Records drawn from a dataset
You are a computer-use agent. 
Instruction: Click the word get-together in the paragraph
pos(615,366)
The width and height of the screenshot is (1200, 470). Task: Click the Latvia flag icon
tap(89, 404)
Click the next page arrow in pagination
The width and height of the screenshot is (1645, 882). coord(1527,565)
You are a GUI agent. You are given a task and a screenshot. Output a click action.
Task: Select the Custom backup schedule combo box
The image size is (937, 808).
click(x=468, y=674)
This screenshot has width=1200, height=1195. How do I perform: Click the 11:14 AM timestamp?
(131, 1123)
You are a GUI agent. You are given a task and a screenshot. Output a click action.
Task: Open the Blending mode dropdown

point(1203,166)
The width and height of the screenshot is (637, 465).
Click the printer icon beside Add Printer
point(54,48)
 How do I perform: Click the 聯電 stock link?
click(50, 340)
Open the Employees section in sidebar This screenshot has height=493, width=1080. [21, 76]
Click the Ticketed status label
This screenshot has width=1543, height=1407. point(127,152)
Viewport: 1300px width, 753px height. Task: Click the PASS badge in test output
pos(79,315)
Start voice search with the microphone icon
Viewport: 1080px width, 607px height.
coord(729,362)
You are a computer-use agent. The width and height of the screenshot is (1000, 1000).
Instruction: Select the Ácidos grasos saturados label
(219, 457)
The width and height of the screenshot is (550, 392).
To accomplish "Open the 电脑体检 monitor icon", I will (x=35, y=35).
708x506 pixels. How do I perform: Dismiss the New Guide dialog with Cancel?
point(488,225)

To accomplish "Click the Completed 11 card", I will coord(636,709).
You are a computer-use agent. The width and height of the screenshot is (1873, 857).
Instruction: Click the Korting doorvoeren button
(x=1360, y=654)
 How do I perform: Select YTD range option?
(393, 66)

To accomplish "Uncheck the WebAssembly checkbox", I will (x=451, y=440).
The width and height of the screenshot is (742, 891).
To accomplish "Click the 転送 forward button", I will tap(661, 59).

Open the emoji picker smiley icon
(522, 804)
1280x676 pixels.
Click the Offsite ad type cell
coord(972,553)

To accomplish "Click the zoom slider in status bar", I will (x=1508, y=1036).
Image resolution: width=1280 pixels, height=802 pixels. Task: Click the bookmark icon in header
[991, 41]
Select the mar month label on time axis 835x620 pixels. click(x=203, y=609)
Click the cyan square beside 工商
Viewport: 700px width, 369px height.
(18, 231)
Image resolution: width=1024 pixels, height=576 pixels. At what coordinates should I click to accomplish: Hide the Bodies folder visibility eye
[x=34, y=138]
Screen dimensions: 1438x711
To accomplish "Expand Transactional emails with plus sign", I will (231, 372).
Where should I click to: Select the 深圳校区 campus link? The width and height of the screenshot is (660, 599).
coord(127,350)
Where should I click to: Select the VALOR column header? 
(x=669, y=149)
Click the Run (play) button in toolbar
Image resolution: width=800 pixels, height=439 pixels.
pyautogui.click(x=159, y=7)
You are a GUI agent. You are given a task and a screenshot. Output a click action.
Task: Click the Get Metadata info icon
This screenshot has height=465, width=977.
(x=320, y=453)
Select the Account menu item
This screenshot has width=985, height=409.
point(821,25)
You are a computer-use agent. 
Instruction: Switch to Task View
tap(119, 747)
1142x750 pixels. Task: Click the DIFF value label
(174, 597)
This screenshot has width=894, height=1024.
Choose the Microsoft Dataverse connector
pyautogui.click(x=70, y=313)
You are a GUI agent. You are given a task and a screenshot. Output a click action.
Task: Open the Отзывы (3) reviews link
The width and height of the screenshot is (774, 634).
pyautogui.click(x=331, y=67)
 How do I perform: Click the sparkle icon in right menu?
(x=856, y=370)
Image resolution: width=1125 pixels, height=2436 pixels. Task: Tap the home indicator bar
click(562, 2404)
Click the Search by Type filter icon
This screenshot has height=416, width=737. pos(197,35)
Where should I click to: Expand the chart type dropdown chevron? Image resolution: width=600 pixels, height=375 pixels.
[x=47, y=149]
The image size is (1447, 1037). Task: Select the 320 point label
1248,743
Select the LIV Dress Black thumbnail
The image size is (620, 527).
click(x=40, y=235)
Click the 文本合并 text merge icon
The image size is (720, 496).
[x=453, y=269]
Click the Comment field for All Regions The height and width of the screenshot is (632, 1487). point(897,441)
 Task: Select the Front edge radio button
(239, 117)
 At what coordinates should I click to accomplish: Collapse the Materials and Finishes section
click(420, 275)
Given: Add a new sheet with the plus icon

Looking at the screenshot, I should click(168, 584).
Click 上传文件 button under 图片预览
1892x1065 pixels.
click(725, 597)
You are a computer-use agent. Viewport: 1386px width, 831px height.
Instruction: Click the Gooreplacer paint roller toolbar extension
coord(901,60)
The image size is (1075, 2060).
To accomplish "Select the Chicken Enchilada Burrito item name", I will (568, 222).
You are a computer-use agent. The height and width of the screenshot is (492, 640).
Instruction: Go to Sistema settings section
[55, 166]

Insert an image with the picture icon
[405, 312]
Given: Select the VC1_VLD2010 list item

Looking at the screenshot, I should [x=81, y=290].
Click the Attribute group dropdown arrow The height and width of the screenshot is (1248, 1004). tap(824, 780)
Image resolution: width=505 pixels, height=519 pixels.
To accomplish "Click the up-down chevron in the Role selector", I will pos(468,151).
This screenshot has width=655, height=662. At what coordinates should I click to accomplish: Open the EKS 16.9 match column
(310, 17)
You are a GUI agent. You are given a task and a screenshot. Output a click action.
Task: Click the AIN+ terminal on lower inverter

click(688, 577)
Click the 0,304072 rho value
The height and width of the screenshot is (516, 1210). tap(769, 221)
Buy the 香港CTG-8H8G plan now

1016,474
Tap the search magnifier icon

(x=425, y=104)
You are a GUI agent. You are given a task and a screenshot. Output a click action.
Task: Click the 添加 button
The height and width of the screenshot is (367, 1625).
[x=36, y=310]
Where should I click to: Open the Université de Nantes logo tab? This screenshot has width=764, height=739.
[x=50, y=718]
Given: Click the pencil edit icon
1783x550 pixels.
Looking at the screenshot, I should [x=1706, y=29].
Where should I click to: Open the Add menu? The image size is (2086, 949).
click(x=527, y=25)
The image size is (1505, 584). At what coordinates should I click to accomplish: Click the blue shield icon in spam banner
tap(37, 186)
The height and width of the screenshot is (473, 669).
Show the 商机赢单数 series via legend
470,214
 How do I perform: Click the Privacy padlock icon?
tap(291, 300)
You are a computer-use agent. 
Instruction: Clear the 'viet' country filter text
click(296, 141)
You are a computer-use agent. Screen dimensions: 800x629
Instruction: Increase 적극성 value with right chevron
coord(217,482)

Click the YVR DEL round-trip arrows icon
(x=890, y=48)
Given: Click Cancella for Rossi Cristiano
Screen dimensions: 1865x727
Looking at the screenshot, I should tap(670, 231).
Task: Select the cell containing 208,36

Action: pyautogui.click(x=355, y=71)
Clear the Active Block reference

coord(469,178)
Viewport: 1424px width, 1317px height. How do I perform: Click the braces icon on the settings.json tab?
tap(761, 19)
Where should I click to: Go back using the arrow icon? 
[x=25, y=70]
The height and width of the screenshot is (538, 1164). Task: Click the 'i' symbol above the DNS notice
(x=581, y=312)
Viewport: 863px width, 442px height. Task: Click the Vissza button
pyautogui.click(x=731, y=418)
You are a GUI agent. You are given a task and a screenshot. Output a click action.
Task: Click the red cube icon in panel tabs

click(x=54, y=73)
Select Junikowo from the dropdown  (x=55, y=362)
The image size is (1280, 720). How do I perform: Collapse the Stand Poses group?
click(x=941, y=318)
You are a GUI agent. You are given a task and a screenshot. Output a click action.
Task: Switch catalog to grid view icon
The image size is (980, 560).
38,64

• Your task: The entries above should be set down again exactly as they appear.

• Exercise response:
You are a computer-use agent. 
Instruction: Click the word get-together in the paragraph
pos(615,366)
The width and height of the screenshot is (1200, 470). Task: Click the Latvia flag icon
tap(89, 404)
Click the next page arrow in pagination
The width and height of the screenshot is (1645, 882). coord(1527,565)
You are a GUI agent. You are given a task and a screenshot. Output a click action.
Task: Select the Custom backup schedule combo box
The image size is (937, 808).
click(x=468, y=674)
This screenshot has width=1200, height=1195. How do I perform: Click the 11:14 AM timestamp?
(131, 1123)
You are a GUI agent. You are given a task and a screenshot. Output a click action.
Task: Open the Blending mode dropdown

point(1203,166)
The width and height of the screenshot is (637, 465).
Click the printer icon beside Add Printer
point(54,48)
 How do I perform: Click the 聯電 stock link?
click(50, 340)
Open the Employees section in sidebar This screenshot has height=493, width=1080. [21, 76]
Click the Ticketed status label
This screenshot has width=1543, height=1407. point(127,152)
Viewport: 1300px width, 753px height. Task: Click the PASS badge in test output
pos(79,315)
Start voice search with the microphone icon
Viewport: 1080px width, 607px height.
coord(729,362)
You are a computer-use agent. The width and height of the screenshot is (1000, 1000).
Instruction: Select the Ácidos grasos saturados label
(219, 457)
The width and height of the screenshot is (550, 392).
To accomplish "Open the 电脑体检 monitor icon", I will (x=35, y=35).
708x506 pixels. How do I perform: Dismiss the New Guide dialog with Cancel?
point(488,225)

To accomplish "Click the Completed 11 card", I will coord(636,709).
You are a computer-use agent. The width and height of the screenshot is (1873, 857).
Instruction: Click the Korting doorvoeren button
(x=1360, y=654)
 How do I perform: Select YTD range option?
(393, 66)

To accomplish "Uncheck the WebAssembly checkbox", I will (x=451, y=440).
The width and height of the screenshot is (742, 891).
To accomplish "Click the 転送 forward button", I will tap(661, 59).

Open the emoji picker smiley icon
(522, 804)
1280x676 pixels.
Click the Offsite ad type cell
coord(972,553)

To accomplish "Click the zoom slider in status bar", I will (x=1508, y=1036).
Image resolution: width=1280 pixels, height=802 pixels. Task: Click the bookmark icon in header
[991, 41]
Select the mar month label on time axis 835x620 pixels. click(x=203, y=609)
Click the cyan square beside 工商
Viewport: 700px width, 369px height.
(18, 231)
Image resolution: width=1024 pixels, height=576 pixels. At what coordinates should I click to accomplish: Hide the Bodies folder visibility eye
[x=34, y=138]
Screen dimensions: 1438x711
To accomplish "Expand Transactional emails with plus sign", I will (231, 372).
Where should I click to: Select the 深圳校区 campus link? The width and height of the screenshot is (660, 599).
coord(127,350)
Where should I click to: Select the VALOR column header? 
(x=669, y=149)
Click the Run (play) button in toolbar
Image resolution: width=800 pixels, height=439 pixels.
pyautogui.click(x=159, y=7)
You are a GUI agent. You are given a task and a screenshot. Output a click action.
Task: Click the Get Metadata info icon
This screenshot has height=465, width=977.
(x=320, y=453)
Select the Account menu item
This screenshot has width=985, height=409.
point(821,25)
You are a computer-use agent. 
Instruction: Switch to Task View
tap(119, 747)
1142x750 pixels. Task: Click the DIFF value label
(174, 597)
This screenshot has width=894, height=1024.
Choose the Microsoft Dataverse connector
pyautogui.click(x=70, y=313)
You are a GUI agent. You are given a task and a screenshot. Output a click action.
Task: Open the Отзывы (3) reviews link
The width and height of the screenshot is (774, 634).
pyautogui.click(x=331, y=67)
 How do I perform: Click the sparkle icon in right menu?
(x=856, y=370)
Image resolution: width=1125 pixels, height=2436 pixels. Task: Tap the home indicator bar
click(562, 2404)
Click the Search by Type filter icon
This screenshot has height=416, width=737. pos(197,35)
Where should I click to: Expand the chart type dropdown chevron? Image resolution: width=600 pixels, height=375 pixels.
[x=47, y=149]
The image size is (1447, 1037). Task: Select the 320 point label
1248,743
Select the LIV Dress Black thumbnail
The image size is (620, 527).
click(x=40, y=235)
Click the 文本合并 text merge icon
The image size is (720, 496).
[x=453, y=269]
Click the Comment field for All Regions The height and width of the screenshot is (632, 1487). point(897,441)
 Task: Select the Front edge radio button
(239, 117)
 At what coordinates should I click to accomplish: Collapse the Materials and Finishes section
click(420, 275)
Given: Add a new sheet with the plus icon

Looking at the screenshot, I should click(168, 584).
Click 上传文件 button under 图片预览
1892x1065 pixels.
click(725, 597)
You are a computer-use agent. Viewport: 1386px width, 831px height.
Instruction: Click the Gooreplacer paint roller toolbar extension
coord(901,60)
The image size is (1075, 2060).
To accomplish "Select the Chicken Enchilada Burrito item name", I will (568, 222).
You are a computer-use agent. The height and width of the screenshot is (492, 640).
Instruction: Go to Sistema settings section
[55, 166]

Insert an image with the picture icon
[405, 312]
Given: Select the VC1_VLD2010 list item

Looking at the screenshot, I should [x=81, y=290].
Click the Attribute group dropdown arrow The height and width of the screenshot is (1248, 1004). tap(824, 780)
Image resolution: width=505 pixels, height=519 pixels.
To accomplish "Click the up-down chevron in the Role selector", I will pos(468,151).
This screenshot has width=655, height=662. At what coordinates should I click to accomplish: Open the EKS 16.9 match column
(310, 17)
You are a GUI agent. You are given a task and a screenshot. Output a click action.
Task: Click the AIN+ terminal on lower inverter

click(688, 577)
Click the 0,304072 rho value
The height and width of the screenshot is (516, 1210). tap(769, 221)
Buy the 香港CTG-8H8G plan now

1016,474
Tap the search magnifier icon

(x=425, y=104)
You are a GUI agent. You are given a task and a screenshot. Output a click action.
Task: Click the 添加 button
The height and width of the screenshot is (367, 1625).
[x=36, y=310]
Where should I click to: Open the Université de Nantes logo tab? This screenshot has width=764, height=739.
[x=50, y=718]
Given: Click the pencil edit icon
1783x550 pixels.
Looking at the screenshot, I should [x=1706, y=29].
Where should I click to: Open the Add menu? The image size is (2086, 949).
click(x=527, y=25)
The image size is (1505, 584). At what coordinates should I click to accomplish: Click the blue shield icon in spam banner
tap(37, 186)
The height and width of the screenshot is (473, 669).
Show the 商机赢单数 series via legend
470,214
 How do I perform: Click the Privacy padlock icon?
tap(291, 300)
You are a computer-use agent. 
Instruction: Clear the 'viet' country filter text
click(296, 141)
You are a computer-use agent. Screen dimensions: 800x629
Instruction: Increase 적극성 value with right chevron
coord(217,482)

Click the YVR DEL round-trip arrows icon
(x=890, y=48)
Given: Click Cancella for Rossi Cristiano
Screen dimensions: 1865x727
Looking at the screenshot, I should tap(670, 231).
Task: Select the cell containing 208,36

Action: pyautogui.click(x=355, y=71)
Clear the Active Block reference

coord(469,178)
Viewport: 1424px width, 1317px height. How do I perform: Click the braces icon on the settings.json tab?
tap(761, 19)
Where should I click to: Go back using the arrow icon? 
[x=25, y=70]
The height and width of the screenshot is (538, 1164). Task: Click the 'i' symbol above the DNS notice
(x=581, y=312)
Viewport: 863px width, 442px height. Task: Click the Vissza button
pyautogui.click(x=731, y=418)
You are a GUI agent. You are given a task and a screenshot. Output a click action.
Task: Click the red cube icon in panel tabs

click(x=54, y=73)
Select Junikowo from the dropdown  (x=55, y=362)
The image size is (1280, 720). How do I perform: Collapse the Stand Poses group?
click(x=941, y=318)
You are a GUI agent. You are given a task and a screenshot. Output a click action.
Task: Switch catalog to grid view icon
The image size is (980, 560).
38,64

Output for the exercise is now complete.